Emperyalistlerden medet ummak, Filistin halkına kaybettiriyor

Filistin-İsrail arasındaki doğrudan görüşmeler, 1991’de İspanya’nın başkenti Madrid’de başlatılmıştı. Yıllara yayılan birinci intifadanın, siyonist vahşeti dünya nezdinde teşhir ettiği o dönemde, ABD güdümünde başlatılan görüşmelerin hedeflerinden biri, İsrail’i rahatlatmaktı. Diğeri ise, Körfez savaşı ile başlatılan “Amerikan barışı”na meşruluk kazandırmaktı.

“Oslo Barışı” ilan edildiğinde, Filistin sorununun çözüldüğü, ABD emperyalizminin Ortadoğu’ya istikrar getireceği vaaz edilmeye başlandı. Oysa Batı Şeria ve Gazze Şeridi’nde kurulan Filistin yönetimi, ABD güdümünde, iradeden yoksun bir yapıdan ibaretti. Buna karşın kısa sürede görüldü ki, ırkçı-siyonist İsrail rejimi bu kadarına da tahammül etmeye niyetli değil. Zira dünyada sınırları belli olmayan tek devlet olan İsrail, bu “özel konum”u yitirmek istemiyordu. Sınırlarının çizilmesini kabul etmesi, Filistin topraklarını gaspetme çabasından da vazgeçmesi anlamına geleceğinden, İsrail, Oslo’da varılan anlaşmaları ilk fırsatta çöpe attı.

Emperyalistler, siyonist rejimin kural tanımaz küstahlığını izlerken, “Amerikan barışı”ndan medet uman Filistin yönetimi, İsrail’in kirli niyetleri açık olmasına rağmen, kararlı bir duruş sergileme iradesinden yoksun kaldı.

Siyonist rejim, kural tanımazlıkta ısrar ederken, Filistin yönetimi, Washington güdümündeki görüşmelere devam ederek, sürekli mevzi kaybetti. Zira İsrail’in kural tanımaz pervasızlığı, ABD emperyalizminin “özel himaye” sağlaması sayesinde mümkün oluyor. Yani Filistin yönetimi, her zaman karşısında ABD-İsrail ikilisini buluyordu.
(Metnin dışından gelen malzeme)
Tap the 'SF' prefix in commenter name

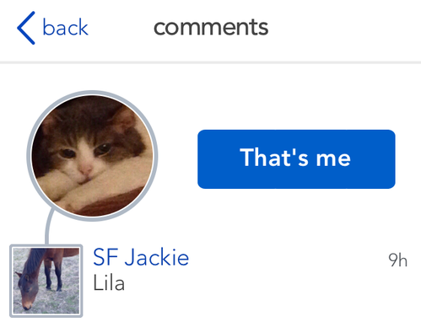(105, 257)
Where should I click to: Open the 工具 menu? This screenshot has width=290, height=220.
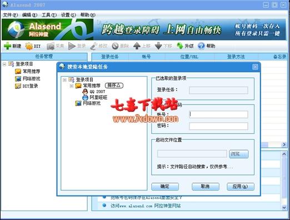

Emperyalist/siyonist güçlerin bu uğursuz ittifakı ayan/beyan ortada iken, “barış zirveleri”ne katılmaya devam eden Filistin yönetimi, düzenli bir şekilde mevzi kaybetmeye tahammül etmek zorunda kalmıştır. ABD güdümündeki zirveler 19 yıl önce başladığında, Filistin topraklarının %22’si Filistin halkının elihdeyken, % 78’i ise siyonistler tarafından gaspedilmişti. Oysa gelinen yerde Filistin halkının elindeki topraklar %14’de kadar gerilemiştir. Bunun yanısıra Gazze vahşi bir saldırı ile tahrip edilmiş, sınırlı sayıdaki sanayi tesisi bombalanmış, 700 km’lik ırkçı-duvar inşa edilmiş, Doğu Kudüs’ün Araplardan arındırılması politikası pervasızca uygulanmıştır…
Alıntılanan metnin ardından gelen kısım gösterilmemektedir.